SELECTED EXTRACT ::
===

How to train post-filters
Please check Getting started with recipes and Overview of NNSVS’s SVS first.
NNSVS v0.0.3 and later supports an optional trainable post-filter to enhance the acoustic model’s prediction. This page summarizes how to train post-filters.
Warning
As of 2022/10/15, I concluded that GV-post filter works better than trainalbe post-filters in most cases. Please consider using GV-post filter insteaad.
Note
The contents in this page is based on recipes/conf/spsvs/run_common_steps_dev.sh
.
Also, before you make your custom recipes, it is recommenced to start with a test recipe recipes/nit-song070/dev-test
.
Pre-requisites
Input/output of a post-filter
Input and output of a post-filter are as follows:
Input: acoustic features predicted by an acoustic model
Output: enhanced acoustic features
Note that post-filters do not use delta and delta-delta features. If your acoustic model’s output contains delta and delta-delta features, the parameter generation algorithm (a.k.a. MLPG) is performed to prepare input/output features for post-filters.

===

INFORMATION PROVIDED ::
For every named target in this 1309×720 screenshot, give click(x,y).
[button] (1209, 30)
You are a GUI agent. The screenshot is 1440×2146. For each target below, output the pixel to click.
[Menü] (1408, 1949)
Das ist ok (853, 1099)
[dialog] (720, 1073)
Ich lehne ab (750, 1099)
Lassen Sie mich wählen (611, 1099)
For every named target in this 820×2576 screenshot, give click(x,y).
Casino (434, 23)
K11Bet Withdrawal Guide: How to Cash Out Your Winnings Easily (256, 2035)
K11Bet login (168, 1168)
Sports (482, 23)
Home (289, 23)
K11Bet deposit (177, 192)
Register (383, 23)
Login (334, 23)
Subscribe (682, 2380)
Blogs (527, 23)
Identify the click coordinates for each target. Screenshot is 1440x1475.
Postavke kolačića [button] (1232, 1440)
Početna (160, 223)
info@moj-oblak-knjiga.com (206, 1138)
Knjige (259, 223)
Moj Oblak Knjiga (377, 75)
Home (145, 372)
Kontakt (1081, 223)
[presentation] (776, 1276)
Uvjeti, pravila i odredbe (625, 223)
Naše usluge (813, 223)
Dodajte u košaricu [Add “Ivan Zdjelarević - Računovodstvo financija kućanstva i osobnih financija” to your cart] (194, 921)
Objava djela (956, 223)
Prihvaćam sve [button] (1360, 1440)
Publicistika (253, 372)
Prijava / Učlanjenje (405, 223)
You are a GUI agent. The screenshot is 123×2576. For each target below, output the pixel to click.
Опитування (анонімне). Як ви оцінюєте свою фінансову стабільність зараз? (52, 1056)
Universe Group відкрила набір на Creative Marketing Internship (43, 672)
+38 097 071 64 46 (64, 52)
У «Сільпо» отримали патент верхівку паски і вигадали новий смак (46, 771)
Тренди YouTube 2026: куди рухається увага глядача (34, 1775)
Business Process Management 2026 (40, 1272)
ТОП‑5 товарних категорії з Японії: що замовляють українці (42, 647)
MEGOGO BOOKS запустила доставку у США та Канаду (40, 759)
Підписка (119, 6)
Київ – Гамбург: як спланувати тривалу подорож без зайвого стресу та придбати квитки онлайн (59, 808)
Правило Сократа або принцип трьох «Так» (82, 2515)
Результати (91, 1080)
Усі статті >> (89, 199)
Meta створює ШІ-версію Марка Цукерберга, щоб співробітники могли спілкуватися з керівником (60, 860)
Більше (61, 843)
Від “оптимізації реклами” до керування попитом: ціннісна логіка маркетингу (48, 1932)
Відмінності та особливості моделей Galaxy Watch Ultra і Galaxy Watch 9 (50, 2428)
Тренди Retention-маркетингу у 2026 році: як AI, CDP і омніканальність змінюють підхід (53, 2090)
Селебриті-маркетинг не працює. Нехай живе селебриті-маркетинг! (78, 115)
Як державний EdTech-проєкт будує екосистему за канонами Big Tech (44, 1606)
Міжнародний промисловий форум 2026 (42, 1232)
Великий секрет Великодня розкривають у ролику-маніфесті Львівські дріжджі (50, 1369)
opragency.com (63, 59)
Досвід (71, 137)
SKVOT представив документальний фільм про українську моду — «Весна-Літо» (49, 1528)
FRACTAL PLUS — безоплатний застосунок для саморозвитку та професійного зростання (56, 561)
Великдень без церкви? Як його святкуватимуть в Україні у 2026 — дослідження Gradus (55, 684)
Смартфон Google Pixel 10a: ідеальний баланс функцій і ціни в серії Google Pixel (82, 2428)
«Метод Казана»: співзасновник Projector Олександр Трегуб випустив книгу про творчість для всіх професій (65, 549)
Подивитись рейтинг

===

WHAT YOU WILL DO ::
**1)** According to the post-filter guide, what works better than trainable post-filters in most cases?
**2)** Which pages, files, and recipes does the post-filter guide point the reader to?
**3)** Continue the post-filter guide from its last sentence.
The entries have no connection to the post-filter guide.

ANSWER LIST ::
**1)** The GV-post filter.

**2)**
- Getting started with recipes
- Overview of NNSVS's SVS
- recipes/conf/spsvs/run_common_steps_dev.sh
- recipes/nit-song070/dev-test

**3)**
You must train an acoustic model first
You must train an acoustic model first since the input of a post-filter depends the output of an acoustic model. Furthermore, please be aware that you need to re-train a post-filter whenever you re-train your acoustic model. Therefore, it is highly recommended to train a good acoustic model before training a post-filter.
Train a good acoustic model first
It is better to train a good acoustic model. This is because the post-filter is trained on the features predicted by the acoustic model. If the acoustic model’s prediction is not accurate enough, the post-filter is likely to have a bad performance.
In addition to the steps described in Getting started with recipes, the following are the steps related to post-filters.
Stage 7: Prepare features for post-filter
Once your acoustic model is ready, you can run the stage 7 to prepare input and output features for training post-filters.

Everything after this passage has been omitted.